--- DIRECTIVE A ---
Write out the stretch of the passage on the prophecy of the witnesses from "Some writers suppose" through "vague and uncertain.".

--- PASSAGE SHOWN ---
····················

Such is undoubtedly the general outline of the prophecy. But what are the facts which correspond with it? This inquiry will lead me to mention a few of the various opinions of commentators respecting it.

Some writers suppose that the slaying, rising, and ascending of the witnesses, refer to the constant and alternate persecutions and triumphs of the confessors of Christ during the whole period of the twelve hundred and sixty years: they resolve the three days and a half into prophetic days of years, and then consider the three years and a half as coinciding with “ the time, and times, and half a time," and thus make the period equal with the prophetic forty-two months, or twelve hundred and sixty days of years. This, however, appears to be an unwarrantable liberty with the language of prophecy, and would render it extremely vague and uncertain.

····················

--- DIRECTIVE B ---
In the stretch of the records from their start through the line containing "pyautogui.click(x=645, y=540)", swap "Open" for "Show" and leave everything else unchanged. Give back only those lines.

--- MATERIAL SHOWN ---
····················

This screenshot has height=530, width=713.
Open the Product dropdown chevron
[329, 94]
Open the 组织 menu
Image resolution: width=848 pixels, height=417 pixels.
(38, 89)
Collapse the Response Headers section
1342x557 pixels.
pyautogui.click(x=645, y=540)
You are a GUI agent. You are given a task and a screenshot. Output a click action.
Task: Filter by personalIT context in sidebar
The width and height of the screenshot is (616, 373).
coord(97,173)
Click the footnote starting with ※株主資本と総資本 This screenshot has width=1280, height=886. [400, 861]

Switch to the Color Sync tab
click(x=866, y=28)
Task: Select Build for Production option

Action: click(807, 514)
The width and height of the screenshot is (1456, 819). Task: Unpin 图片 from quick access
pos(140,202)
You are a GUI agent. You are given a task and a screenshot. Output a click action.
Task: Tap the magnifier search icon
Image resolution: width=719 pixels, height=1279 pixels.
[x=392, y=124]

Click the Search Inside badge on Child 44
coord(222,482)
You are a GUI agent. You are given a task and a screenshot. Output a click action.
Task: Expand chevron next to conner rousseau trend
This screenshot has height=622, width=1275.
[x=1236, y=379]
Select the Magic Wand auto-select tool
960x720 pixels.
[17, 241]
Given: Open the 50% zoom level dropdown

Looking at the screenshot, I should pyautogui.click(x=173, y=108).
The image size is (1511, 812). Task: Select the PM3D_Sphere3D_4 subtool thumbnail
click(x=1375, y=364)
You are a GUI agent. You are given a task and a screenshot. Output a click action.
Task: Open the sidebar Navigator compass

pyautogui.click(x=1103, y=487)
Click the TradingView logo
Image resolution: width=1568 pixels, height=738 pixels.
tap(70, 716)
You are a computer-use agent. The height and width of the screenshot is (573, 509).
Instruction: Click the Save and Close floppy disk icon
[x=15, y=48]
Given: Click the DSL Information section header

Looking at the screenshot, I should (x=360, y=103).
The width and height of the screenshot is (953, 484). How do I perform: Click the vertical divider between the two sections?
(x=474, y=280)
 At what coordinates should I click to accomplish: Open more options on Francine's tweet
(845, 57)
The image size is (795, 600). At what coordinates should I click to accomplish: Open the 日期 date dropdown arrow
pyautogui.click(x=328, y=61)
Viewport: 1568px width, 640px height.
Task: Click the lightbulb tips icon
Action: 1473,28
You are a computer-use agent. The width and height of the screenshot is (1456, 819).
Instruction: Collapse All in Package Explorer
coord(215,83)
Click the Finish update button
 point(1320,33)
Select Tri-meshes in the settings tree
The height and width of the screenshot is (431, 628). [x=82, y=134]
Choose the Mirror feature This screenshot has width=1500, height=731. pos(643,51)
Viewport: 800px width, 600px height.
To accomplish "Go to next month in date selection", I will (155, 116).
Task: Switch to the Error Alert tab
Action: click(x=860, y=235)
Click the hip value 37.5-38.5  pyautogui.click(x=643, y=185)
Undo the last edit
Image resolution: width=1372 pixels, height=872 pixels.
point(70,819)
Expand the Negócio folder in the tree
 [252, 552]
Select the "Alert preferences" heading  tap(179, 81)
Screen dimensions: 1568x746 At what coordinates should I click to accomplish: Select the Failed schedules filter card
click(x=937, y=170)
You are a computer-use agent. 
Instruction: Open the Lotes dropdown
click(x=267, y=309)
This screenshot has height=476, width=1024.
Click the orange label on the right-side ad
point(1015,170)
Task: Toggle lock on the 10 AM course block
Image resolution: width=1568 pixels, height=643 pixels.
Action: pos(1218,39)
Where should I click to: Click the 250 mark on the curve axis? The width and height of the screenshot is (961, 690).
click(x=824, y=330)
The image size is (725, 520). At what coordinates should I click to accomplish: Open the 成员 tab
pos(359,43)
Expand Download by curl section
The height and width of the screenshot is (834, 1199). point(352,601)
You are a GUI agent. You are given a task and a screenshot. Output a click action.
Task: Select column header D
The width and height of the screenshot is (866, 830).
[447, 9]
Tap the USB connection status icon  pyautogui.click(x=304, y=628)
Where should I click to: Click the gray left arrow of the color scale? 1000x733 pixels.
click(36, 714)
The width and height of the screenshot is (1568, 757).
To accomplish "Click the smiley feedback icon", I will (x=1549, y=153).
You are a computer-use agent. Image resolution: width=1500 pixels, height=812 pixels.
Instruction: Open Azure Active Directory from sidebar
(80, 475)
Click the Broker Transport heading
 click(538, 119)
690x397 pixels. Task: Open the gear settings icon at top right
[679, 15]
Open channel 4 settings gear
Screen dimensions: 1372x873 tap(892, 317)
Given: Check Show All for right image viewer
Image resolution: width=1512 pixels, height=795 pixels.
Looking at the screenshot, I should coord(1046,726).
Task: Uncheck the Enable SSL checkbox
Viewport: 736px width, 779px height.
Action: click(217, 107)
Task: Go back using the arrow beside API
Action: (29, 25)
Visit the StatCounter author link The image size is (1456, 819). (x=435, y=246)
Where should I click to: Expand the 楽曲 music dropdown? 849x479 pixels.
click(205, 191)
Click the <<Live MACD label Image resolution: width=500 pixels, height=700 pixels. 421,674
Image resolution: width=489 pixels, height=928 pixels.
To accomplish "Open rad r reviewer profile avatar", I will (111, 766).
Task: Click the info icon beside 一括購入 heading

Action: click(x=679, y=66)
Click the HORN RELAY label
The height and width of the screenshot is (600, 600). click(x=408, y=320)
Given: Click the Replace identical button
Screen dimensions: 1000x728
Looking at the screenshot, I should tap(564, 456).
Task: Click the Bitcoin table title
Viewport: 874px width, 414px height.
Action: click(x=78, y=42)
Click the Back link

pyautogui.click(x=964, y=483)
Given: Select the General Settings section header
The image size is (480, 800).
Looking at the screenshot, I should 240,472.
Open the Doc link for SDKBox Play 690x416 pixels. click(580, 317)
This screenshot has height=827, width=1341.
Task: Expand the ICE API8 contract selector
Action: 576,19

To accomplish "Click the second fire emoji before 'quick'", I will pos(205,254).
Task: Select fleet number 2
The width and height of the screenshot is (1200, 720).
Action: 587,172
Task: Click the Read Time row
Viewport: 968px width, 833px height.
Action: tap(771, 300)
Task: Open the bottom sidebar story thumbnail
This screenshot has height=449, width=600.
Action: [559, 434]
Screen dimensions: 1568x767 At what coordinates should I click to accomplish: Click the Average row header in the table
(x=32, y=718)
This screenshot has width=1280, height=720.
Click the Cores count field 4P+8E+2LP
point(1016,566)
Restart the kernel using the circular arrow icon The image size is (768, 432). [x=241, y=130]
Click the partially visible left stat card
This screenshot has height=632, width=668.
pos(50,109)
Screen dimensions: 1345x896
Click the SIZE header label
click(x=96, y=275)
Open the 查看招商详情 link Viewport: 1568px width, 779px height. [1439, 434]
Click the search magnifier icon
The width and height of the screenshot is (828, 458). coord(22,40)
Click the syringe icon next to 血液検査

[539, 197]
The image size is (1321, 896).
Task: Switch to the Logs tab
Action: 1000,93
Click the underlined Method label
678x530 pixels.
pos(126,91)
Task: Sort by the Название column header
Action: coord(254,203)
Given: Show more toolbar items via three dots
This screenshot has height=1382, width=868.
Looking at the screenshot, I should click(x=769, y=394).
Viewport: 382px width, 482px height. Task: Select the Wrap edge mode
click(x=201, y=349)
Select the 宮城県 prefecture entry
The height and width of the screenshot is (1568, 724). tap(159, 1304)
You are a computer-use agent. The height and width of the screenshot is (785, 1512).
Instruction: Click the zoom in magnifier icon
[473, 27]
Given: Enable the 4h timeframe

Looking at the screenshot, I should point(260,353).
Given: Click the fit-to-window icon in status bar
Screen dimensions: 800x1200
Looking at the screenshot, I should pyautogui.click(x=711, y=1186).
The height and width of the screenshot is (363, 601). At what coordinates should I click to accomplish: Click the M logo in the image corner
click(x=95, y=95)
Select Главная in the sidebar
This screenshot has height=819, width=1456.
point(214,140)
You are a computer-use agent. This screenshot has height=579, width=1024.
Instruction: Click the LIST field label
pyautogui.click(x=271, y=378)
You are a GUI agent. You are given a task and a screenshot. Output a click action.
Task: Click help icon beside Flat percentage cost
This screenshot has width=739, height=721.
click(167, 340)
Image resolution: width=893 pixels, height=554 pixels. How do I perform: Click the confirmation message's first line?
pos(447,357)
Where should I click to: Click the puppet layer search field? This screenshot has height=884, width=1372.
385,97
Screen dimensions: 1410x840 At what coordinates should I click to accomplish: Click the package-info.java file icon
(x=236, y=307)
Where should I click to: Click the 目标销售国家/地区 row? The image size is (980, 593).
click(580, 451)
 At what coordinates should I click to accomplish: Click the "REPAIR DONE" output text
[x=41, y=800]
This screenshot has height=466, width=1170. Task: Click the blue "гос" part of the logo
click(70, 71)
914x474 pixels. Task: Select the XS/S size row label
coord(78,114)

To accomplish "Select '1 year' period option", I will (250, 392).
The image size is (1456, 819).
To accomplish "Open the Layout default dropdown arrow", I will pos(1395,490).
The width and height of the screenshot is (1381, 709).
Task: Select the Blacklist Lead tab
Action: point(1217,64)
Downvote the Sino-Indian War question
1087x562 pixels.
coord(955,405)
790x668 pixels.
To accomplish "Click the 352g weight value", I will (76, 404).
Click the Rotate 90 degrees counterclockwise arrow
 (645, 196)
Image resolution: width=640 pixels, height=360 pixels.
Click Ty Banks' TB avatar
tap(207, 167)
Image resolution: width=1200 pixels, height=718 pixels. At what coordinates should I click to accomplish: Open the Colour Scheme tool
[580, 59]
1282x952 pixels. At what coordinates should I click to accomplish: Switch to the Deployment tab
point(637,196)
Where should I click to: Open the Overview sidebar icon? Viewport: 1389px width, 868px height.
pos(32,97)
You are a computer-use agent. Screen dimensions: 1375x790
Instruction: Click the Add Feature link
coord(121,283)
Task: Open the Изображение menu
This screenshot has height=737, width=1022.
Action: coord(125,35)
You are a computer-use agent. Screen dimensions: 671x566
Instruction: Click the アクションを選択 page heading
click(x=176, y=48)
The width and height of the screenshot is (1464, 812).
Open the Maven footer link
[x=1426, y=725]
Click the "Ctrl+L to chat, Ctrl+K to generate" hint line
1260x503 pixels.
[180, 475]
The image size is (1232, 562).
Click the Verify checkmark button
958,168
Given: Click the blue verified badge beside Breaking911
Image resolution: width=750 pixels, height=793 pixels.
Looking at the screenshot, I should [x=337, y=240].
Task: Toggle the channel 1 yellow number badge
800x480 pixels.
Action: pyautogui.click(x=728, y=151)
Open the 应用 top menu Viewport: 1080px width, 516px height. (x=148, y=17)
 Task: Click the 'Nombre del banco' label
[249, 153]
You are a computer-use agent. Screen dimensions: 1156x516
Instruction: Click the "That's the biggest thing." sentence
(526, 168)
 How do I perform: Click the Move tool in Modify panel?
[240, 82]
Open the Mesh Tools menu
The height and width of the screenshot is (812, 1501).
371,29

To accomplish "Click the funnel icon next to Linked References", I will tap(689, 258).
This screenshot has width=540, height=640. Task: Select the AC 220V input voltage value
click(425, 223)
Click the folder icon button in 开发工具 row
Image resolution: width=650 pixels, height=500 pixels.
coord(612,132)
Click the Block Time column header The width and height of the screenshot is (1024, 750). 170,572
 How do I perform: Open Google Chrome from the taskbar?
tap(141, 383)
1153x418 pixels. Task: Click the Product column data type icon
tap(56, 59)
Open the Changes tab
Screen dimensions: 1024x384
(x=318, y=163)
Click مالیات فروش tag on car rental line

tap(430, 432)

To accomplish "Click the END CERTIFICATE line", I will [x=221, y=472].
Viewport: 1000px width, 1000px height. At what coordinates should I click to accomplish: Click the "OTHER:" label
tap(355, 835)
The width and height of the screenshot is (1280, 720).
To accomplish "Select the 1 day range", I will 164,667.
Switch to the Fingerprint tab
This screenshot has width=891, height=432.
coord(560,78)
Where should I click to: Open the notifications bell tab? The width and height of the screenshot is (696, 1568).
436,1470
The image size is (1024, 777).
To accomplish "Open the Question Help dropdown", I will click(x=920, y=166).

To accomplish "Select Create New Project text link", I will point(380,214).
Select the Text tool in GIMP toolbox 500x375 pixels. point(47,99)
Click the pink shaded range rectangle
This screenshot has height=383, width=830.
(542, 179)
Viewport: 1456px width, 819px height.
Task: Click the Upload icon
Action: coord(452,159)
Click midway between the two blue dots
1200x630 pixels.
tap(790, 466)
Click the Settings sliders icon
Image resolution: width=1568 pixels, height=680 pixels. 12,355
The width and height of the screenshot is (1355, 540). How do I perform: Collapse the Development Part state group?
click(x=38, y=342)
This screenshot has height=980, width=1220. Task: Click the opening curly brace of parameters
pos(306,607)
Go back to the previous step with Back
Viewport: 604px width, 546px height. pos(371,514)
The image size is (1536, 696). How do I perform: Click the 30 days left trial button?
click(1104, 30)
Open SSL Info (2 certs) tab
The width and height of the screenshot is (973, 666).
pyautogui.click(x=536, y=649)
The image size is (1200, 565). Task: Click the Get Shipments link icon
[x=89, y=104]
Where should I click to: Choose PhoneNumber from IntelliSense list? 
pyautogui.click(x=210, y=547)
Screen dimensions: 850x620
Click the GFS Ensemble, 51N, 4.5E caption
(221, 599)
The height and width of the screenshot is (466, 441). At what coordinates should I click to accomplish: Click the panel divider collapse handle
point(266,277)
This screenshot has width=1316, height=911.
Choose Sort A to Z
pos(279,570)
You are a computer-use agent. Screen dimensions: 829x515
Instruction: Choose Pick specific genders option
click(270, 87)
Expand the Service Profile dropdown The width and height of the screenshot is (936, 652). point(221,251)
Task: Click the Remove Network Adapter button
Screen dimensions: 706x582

····················

--- FINAL ANSWER A ---
Some writers suppose that the slaying, rising, and ascending of the witnesses, refer to the constant and alternate persecutions and triumphs of the confessors of Christ during the whole period of the twelve hundred and sixty years: they resolve the three days and a half into prophetic days of years, and then consider the three years and a half as coinciding with “ the time, and times, and half a time," and thus make the period equal with the prophetic forty-two months, or twelve hundred and sixty days of years. This, however, appears to be an unwarrantable liberty with the language of prophecy, and would render it extremely vague and uncertain.

--- FINAL ANSWER B ---
This screenshot has height=530, width=713.
Show the Product dropdown chevron
[329, 94]
Show the 组织 menu
Image resolution: width=848 pixels, height=417 pixels.
(38, 89)
Collapse the Response Headers section
1342x557 pixels.
pyautogui.click(x=645, y=540)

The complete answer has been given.